A reedição destes programas e o aumento no ritmo da vacinação geram credibilidade para o retorno do crescimento da economia no segundo semestre? As famílias formaram um piso elevado de poupança ao longo do ano passado e que vem sendo gradualmente consumida para apoiar iniciativas de investimento, de consumo e ajudar na retomada da economia. Quando se pensa em termos de crescimento, se o processo de vacinação for bem sucedido, se formos capazes de não ter mais que fechar cidades por causa de saturação do sistema de saúde, tem tudo para sermos surpreendidos no PIB e no emprego. Outro elemento dessa retomada tem a ver com a taxa de juros, que está subindo, mas mantida baixa para os padrões brasileiros. Se não criarmos muito ruído político ou fiscal nos próximos 6 a 12 meses, a economia tem status para respirar, dar um fôlego para crescer mais e ainda surpreender. Ainda temos essas incertezas a respeito da vacinação, do próprio ambiente político, tem uma CPI em curso, tem ainda dúvidas de como vai ser equacionado o Orçamento. Tudo isso gera incerteza para quem faz projeções, mas não para a economia real se de fato nós conseguirmos reabrir.

O que esperar do ritmo da inflação no segundo semestre e em 2022? A inflação de 2021 vai ficar bem no limite do teto da meta. A nossa estimativa é 5,2%, literalmente no limite do teto de 5,25%. É uma alta ruim, complicada para a renda disponível, mas compreensível diante do tamanho do choque nas commodities. Para 2022, temos a impressão de que está ao alcance do Banco Central, ao posicionar a Selic entre 5% e 6% no final deste ano, conseguir manter as expectativas ancoradas para o ano que vem. Ainda tem muito desemprego na economia brasileira, não esperamos que haja uma pressão inflacionária derivada dos salários. O pior momento da inflação ficou para trás. Vamos ver dados bem mais comportados daqui para a frente, mas o tema da inflação vai persistir no radar, e não vai sair tão cedo.
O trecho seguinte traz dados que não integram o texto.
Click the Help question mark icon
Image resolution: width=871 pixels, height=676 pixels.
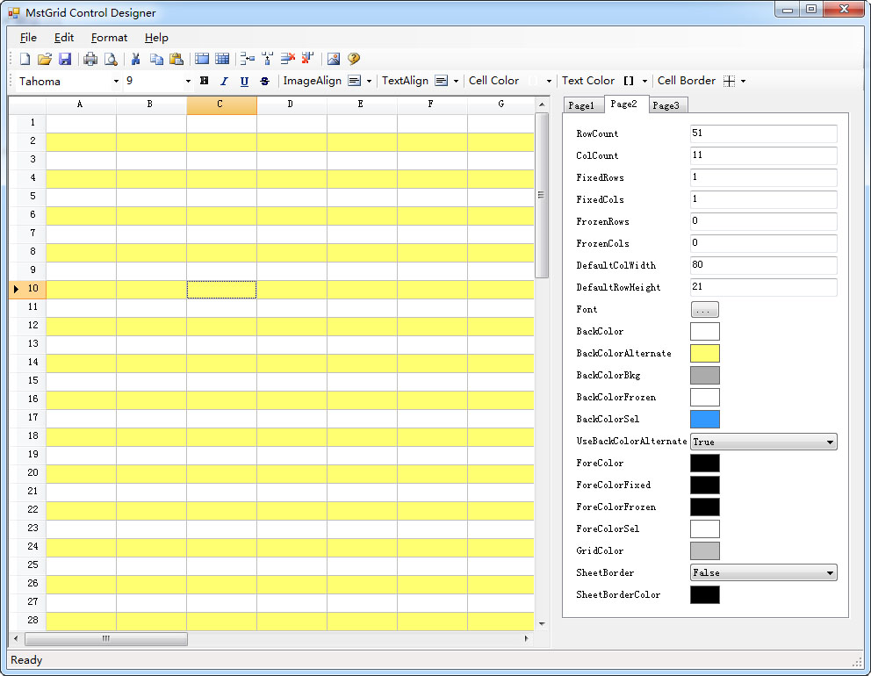[x=354, y=59]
Repetir a alta de 0,75 ponto percentual na próxima reunião é um caminho correto para o Banco Central? Quando vimos as pressões inflacionárias no final do ano passado, eu fui um dos que insistiu muito que elas seriam transitória. Hoje, o aprendizado que eu tive desse início de ano é que as pressões de commodities têm sido mais persistentes do que o imaginado, e o câmbio cedeu menos do que eu acreditava. A decisão mais apropriada é de fato acelerar o ritmo de remoção de estímulos, e com isso capturar o efeito máximo para atravessar os próximos meses em uma posição mais confortável. Ao fazer isso, o Banco Central consegue evitar ter que fazer uma normalização completa, levar a Selic para 6%, 7% ainda neste ano. Acho que a estratégia está apropriada com mais um aumento de 0,75 ponto percentual e mais dois de 0,50.
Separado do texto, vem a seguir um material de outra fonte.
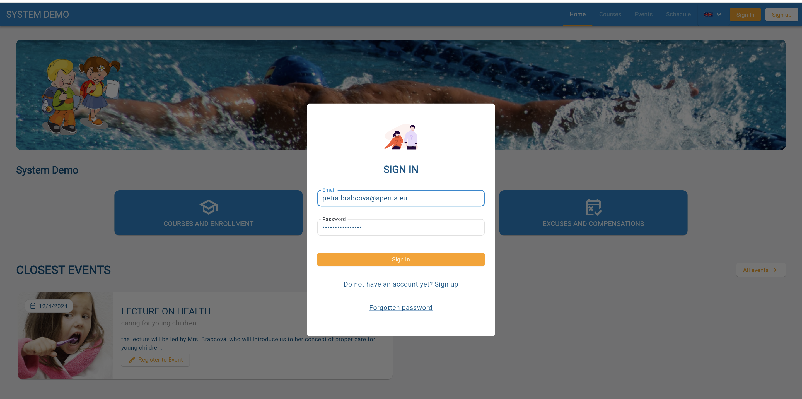The width and height of the screenshot is (802, 399).
Task: Expand the language selector dropdown arrow
Action: 719,14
Como vão ficar os juros bancários com esse aumento da Selic? A taxa básica Selic não é o principal componente do custo do crédito, ele é determinado pelo preço de mercado. Se você for no mercado financeiro e tentar tomar dinheiro para um ou dois anos, não vai tomar esse dinheiro na taxa Selic, mas na curva de mercado, que já precifica a alta dos juros. A grande piora das condições financeiras que levou ao aperto ao crédito aconteceu entre o fim do ano passado e o início deste ano, quando a curva de juros explodiu e chegou a bater 9,5% em três anos no mercado futuro. Agora, como o Banco Central está combatendo a inflação, a curva de juros está cedendo. Eu não espero um impacto relevante no spread bancário. A maior parte do que seria incorporado já se refletiu no que vimos nos últimos 3 ou 4 meses, e os bancos já acomodaram isso.

O senhor ainda está confiante na aprovação da agenda de reformas? Dá para esperar grandes mudanças estruturais neste governo? Desde quando a pandemia piorou, eu tirei a agenda de reformas do nosso cenário base. Não acho que vá ter reformas tributária e administrativa justamente porque imagino que o debate político vai ficar um pouco interditado, vamos entrar em 2022, que é ano eleitoral. Se as reformas vierem, vai ser uma surpresa positiva. Mas o meu argumento principal é que não precisa de reforma para ter uma surpresa na economia, ela vai acontecer por causa da reabertura e do que estamos vendo no mundo.